Le théâtre représente une cour carrée assez vaste, le milieu est sablé, ratissé à peu près comme le cirque de Franconi ; une bordure de pavage encadre cette arène, dont le point central est marqué par un anneau où l’on attache les bêtes fauves contre qui les chiens doivent se mesurer, car les ours, les taureaux et les loups ne combattent pas entièrement libres, et la longueur de leur corde est calculée, de manière à laisser tout autour, en dehors de leurs atteintes, une espace de huit à dix pieds, où les piqueux et les dogues rebutés ou blessés peuvent se mettre à l’abri. Une chaîne de fer fixée aux deux bords du toit, traverse la cour dans toute sa largeur ; cette chaîne sert à suspendre les roues d’artifice et à faire les ascensions à la force de la mâchoire. À l’angle de la cour, on voit une petite porte basse, dont le vantail supérieur est tailladé de meurtrières ; cette porte remplace la coulisse des théâtres ordinaires.

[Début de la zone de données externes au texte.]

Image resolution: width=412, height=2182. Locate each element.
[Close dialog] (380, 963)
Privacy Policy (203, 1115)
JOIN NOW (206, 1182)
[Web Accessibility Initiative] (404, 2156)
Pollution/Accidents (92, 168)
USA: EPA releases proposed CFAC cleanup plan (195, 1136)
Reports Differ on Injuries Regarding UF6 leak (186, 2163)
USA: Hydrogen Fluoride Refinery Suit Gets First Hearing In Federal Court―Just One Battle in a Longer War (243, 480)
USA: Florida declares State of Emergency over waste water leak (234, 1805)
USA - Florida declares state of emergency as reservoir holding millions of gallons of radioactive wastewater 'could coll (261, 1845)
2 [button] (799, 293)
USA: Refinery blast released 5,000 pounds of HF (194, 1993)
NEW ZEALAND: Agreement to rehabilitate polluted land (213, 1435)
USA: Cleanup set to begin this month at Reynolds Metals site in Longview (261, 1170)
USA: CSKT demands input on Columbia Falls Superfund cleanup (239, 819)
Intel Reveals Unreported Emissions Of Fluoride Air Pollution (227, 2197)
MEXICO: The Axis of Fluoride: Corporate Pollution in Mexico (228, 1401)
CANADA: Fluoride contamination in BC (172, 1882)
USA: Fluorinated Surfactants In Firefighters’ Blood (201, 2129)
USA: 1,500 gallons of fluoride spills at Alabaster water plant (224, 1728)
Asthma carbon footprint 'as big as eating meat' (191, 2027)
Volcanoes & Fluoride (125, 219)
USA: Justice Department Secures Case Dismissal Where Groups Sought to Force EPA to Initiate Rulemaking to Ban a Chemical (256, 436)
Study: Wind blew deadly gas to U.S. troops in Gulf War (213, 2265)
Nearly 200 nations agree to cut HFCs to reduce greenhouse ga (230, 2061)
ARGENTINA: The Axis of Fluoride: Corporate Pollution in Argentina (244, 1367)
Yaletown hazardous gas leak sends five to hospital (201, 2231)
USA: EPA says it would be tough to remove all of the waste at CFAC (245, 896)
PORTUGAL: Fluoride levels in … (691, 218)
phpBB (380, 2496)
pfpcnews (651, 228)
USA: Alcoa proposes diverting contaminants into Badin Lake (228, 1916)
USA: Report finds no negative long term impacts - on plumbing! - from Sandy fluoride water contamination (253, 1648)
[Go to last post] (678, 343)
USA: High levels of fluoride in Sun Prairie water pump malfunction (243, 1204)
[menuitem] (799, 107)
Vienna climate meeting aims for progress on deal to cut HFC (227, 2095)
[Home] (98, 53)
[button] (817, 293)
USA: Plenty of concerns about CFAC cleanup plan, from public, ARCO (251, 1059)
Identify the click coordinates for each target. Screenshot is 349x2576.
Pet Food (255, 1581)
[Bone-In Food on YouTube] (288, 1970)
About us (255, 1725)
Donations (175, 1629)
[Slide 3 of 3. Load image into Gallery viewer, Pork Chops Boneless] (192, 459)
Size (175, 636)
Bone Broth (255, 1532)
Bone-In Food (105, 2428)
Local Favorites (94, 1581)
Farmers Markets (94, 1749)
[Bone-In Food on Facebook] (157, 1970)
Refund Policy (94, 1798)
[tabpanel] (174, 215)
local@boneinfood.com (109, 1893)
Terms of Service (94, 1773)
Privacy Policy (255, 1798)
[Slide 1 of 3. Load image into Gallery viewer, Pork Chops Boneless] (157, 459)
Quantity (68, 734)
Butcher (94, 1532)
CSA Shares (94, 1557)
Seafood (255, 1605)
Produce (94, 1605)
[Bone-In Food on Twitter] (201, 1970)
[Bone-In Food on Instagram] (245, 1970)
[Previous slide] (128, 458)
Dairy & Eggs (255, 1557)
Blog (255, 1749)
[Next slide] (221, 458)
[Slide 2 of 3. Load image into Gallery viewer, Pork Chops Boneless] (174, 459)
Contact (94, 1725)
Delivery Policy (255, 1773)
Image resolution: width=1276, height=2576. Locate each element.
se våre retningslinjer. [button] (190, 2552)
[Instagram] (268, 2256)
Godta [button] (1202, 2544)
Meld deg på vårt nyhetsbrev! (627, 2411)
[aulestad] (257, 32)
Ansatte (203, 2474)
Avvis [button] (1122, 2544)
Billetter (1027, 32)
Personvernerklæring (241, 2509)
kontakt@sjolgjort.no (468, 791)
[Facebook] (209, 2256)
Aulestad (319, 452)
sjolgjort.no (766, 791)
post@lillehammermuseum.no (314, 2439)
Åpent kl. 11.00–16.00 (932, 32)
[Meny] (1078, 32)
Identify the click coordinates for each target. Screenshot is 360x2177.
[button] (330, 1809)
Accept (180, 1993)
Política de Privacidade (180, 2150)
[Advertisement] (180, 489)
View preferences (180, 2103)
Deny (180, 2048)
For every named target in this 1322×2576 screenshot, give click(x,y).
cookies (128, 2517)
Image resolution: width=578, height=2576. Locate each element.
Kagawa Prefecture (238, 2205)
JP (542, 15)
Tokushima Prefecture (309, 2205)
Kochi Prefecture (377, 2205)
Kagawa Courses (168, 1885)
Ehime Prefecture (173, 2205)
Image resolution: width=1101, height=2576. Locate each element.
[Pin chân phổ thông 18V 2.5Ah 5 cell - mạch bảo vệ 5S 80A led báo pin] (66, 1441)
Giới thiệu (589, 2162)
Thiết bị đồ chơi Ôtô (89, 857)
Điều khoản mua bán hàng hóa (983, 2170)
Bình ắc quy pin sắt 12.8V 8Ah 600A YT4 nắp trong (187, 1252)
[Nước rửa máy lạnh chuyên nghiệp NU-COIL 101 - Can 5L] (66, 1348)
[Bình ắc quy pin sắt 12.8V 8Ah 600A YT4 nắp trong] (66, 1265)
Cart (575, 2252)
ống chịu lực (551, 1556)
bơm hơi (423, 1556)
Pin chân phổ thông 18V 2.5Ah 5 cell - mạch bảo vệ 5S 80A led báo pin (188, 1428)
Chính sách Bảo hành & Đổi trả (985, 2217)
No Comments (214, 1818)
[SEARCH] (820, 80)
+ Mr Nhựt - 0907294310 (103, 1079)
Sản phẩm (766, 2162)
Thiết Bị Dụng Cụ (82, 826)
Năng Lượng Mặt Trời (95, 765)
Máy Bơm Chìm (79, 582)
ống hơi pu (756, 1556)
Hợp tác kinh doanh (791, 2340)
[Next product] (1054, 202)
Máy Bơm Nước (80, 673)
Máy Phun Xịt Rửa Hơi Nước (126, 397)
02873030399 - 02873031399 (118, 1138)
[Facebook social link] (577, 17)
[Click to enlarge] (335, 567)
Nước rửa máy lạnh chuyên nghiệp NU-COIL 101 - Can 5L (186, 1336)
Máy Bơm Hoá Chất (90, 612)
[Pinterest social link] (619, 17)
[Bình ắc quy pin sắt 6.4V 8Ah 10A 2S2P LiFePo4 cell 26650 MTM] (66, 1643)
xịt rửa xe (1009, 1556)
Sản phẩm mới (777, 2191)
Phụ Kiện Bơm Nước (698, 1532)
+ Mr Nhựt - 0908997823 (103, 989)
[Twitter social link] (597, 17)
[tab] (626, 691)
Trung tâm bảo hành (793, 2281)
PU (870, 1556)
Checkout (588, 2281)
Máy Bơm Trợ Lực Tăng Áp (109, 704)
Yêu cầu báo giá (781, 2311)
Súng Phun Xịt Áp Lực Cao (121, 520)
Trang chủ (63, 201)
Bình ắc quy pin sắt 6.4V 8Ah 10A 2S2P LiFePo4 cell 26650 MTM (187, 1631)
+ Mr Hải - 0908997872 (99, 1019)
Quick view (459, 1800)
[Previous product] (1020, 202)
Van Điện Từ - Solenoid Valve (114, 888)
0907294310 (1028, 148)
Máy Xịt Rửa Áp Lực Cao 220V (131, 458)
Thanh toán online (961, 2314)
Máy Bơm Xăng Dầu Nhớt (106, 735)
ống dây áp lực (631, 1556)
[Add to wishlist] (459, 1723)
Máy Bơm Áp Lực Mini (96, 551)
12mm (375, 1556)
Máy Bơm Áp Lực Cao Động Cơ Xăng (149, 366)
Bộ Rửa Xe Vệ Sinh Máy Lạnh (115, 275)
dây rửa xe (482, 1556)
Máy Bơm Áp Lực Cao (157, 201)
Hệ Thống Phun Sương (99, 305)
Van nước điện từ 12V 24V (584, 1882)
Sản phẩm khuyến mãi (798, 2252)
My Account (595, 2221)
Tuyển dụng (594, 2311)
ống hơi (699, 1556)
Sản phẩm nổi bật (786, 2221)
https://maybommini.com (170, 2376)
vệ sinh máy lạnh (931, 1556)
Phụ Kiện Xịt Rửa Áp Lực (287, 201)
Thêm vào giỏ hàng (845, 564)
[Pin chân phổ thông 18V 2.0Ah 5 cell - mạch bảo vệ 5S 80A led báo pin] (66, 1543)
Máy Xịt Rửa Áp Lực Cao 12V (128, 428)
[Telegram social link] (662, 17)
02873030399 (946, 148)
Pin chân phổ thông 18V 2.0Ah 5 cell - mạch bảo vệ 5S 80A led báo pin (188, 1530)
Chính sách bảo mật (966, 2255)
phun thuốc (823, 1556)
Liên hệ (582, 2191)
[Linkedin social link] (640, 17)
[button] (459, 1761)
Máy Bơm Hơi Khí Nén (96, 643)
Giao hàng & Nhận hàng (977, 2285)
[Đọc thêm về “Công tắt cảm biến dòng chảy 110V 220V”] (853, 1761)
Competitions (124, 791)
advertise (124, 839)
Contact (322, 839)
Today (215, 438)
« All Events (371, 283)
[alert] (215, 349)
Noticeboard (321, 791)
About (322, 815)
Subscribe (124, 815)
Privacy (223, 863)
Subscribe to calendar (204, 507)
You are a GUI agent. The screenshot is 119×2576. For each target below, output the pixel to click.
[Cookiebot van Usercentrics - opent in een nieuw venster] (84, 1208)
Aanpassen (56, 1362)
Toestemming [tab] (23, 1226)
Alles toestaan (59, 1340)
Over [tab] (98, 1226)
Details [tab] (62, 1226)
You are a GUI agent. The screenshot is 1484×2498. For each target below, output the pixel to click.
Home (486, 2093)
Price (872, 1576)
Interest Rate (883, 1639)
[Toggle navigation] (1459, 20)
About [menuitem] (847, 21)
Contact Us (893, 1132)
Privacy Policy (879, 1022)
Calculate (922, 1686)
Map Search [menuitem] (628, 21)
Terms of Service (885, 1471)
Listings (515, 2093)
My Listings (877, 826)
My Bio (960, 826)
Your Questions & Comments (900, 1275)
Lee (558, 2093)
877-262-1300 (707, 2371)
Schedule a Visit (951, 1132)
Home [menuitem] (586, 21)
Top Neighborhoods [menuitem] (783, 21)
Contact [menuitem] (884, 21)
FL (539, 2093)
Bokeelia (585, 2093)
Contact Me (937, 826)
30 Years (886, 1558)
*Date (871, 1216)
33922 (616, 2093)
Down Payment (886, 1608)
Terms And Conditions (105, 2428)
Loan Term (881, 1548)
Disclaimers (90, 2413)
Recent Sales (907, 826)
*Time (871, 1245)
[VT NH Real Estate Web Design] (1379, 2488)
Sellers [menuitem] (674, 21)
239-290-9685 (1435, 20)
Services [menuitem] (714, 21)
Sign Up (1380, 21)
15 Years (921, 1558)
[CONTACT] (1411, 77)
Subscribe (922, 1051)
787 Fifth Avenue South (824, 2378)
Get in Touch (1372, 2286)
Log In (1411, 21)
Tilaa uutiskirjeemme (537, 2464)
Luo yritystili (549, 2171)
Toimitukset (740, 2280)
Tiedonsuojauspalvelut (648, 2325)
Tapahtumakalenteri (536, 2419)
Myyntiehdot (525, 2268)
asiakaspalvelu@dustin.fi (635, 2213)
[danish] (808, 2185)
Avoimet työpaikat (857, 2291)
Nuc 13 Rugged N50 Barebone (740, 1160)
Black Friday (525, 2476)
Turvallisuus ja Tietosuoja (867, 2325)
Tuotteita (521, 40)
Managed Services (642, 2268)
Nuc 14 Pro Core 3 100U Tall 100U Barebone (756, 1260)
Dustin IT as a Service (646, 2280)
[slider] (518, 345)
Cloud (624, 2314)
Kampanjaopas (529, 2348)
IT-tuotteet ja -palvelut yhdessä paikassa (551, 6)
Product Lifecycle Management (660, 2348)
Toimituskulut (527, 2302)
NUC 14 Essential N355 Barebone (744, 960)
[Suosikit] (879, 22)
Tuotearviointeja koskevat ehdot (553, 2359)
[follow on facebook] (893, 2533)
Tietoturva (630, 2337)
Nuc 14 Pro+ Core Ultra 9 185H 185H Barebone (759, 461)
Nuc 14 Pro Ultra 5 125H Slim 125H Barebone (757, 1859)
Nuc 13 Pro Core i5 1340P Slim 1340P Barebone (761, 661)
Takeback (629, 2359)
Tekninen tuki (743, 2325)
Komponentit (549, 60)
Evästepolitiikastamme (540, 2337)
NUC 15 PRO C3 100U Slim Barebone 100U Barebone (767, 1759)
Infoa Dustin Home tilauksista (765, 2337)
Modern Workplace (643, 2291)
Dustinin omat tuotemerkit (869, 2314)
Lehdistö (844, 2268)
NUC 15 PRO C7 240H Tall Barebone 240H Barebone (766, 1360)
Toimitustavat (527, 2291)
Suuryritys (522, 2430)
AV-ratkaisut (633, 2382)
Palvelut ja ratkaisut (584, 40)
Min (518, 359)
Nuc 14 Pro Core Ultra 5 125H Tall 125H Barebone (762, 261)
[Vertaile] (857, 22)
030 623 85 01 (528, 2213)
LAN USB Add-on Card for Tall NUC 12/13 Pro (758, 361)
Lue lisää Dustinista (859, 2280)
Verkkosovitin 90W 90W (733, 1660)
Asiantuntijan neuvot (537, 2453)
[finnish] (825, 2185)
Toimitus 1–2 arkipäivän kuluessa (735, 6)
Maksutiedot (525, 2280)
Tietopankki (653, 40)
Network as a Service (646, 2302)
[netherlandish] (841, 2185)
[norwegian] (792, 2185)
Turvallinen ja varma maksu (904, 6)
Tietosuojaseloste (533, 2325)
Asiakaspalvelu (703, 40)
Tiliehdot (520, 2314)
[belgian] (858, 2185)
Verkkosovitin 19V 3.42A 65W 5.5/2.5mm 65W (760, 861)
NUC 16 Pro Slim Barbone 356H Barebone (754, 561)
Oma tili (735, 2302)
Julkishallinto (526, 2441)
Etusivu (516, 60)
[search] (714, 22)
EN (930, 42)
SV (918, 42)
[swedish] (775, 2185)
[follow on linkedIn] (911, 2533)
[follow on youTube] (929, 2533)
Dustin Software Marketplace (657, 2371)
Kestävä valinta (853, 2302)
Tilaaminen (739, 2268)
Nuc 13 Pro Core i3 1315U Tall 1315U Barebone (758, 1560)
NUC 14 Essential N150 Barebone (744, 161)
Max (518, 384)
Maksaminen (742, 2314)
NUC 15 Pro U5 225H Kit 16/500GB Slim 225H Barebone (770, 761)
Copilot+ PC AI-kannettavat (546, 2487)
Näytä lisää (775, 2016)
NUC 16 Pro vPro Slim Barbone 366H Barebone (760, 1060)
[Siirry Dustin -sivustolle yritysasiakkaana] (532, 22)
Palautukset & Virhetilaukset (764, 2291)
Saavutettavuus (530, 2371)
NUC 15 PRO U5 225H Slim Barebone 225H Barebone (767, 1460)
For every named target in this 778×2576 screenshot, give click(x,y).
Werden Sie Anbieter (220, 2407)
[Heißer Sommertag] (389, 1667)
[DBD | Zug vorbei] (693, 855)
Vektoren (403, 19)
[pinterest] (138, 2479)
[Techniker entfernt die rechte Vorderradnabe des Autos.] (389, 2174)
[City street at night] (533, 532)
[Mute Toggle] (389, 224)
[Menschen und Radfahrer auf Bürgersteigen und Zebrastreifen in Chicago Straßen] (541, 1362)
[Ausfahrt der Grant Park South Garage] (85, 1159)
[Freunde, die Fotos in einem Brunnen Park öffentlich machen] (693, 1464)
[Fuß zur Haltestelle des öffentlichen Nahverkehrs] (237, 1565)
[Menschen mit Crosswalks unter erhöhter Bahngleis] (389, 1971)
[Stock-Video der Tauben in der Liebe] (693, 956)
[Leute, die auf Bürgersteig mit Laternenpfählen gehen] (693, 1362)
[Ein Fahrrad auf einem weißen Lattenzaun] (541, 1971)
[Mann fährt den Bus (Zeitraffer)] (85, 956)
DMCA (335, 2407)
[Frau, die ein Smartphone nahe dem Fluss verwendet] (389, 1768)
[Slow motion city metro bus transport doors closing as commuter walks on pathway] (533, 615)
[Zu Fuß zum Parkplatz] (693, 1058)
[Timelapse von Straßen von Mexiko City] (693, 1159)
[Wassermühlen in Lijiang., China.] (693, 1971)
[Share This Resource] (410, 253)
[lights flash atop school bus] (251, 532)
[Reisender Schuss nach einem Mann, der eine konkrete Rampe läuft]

C’est par là que messieurs les chiens font leurs entrées, non pas à reculons, comme Hamlet obsédé par l’ombre de son père, mais d’une manière assez pittoresque ; un valet les apporte tout brandis par la queue comme des bassinoires ou des casseroles, ou bien, s’ils sont trop lourds, on leur fait un pli à la peau du col et de l’échine, et on les empoigne en manière de pots à deux anses ; les efforts que font ces chiens à moitiés étranglés pour donner de la voix produisent des cacophonies et des piaulements enroués et éraillés les plus grotesques du monde : les valets ont des souquenilles jaunes et des pantalons rouges.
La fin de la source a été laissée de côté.